[Work request] In the material below, find each line holding the string "computer" and copy it.

[Data to examine]
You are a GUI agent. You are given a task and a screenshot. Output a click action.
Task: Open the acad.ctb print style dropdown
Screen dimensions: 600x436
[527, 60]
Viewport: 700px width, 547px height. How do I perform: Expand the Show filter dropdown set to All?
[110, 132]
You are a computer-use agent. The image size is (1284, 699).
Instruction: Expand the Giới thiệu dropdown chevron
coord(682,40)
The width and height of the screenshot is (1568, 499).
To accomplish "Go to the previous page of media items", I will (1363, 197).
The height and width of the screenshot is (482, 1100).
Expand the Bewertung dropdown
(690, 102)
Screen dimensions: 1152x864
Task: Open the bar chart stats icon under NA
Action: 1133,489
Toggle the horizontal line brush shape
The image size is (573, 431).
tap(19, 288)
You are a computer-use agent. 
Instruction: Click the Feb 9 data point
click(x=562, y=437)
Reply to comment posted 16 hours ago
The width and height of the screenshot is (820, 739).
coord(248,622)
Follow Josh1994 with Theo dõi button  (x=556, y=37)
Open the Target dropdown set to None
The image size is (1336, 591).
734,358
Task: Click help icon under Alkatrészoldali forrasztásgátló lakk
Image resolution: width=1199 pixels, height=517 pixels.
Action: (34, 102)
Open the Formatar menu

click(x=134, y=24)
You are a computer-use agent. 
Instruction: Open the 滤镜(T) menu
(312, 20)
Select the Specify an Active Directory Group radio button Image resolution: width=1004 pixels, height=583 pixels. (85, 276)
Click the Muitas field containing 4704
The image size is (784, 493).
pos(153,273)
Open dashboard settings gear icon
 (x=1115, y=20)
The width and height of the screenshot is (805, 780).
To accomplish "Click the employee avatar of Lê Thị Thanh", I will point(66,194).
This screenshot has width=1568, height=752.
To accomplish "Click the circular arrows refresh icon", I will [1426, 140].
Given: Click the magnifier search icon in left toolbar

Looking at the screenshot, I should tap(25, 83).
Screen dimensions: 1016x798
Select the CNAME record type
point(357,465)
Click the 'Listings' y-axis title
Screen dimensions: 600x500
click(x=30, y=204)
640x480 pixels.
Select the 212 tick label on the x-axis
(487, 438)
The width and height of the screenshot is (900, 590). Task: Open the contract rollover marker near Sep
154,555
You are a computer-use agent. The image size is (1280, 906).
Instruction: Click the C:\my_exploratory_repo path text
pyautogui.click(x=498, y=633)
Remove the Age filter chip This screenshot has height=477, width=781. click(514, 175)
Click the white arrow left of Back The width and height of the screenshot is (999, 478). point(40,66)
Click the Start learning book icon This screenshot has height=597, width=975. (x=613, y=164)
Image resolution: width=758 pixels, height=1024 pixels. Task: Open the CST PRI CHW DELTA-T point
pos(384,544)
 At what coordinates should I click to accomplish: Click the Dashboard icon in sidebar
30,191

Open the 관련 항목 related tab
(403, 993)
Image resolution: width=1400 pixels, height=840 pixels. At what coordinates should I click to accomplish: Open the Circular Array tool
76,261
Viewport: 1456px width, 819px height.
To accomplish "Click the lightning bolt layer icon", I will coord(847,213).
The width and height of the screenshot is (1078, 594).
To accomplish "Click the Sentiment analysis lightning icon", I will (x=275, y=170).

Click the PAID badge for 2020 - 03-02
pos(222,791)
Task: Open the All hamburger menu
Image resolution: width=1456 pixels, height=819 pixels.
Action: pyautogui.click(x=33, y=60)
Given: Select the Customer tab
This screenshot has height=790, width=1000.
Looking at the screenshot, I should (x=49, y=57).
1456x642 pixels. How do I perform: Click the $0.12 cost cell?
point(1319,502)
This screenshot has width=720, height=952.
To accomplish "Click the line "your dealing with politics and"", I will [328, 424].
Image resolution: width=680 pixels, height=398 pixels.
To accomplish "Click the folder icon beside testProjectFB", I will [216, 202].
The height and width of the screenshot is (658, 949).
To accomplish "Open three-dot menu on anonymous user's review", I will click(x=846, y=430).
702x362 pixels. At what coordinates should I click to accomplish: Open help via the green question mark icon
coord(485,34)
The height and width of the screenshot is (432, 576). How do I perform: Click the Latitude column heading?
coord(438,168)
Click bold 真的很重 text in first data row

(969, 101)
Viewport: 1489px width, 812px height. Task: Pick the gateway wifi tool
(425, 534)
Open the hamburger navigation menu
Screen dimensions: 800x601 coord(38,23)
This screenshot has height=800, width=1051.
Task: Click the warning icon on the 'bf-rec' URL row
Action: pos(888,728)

[Solution to the problem]
You are a computer-use agent. The image size is (1284, 699).
You are a computer-use agent. 
You are a computer-use agent. 
You are a computer-use agent. The image size is (1280, 906).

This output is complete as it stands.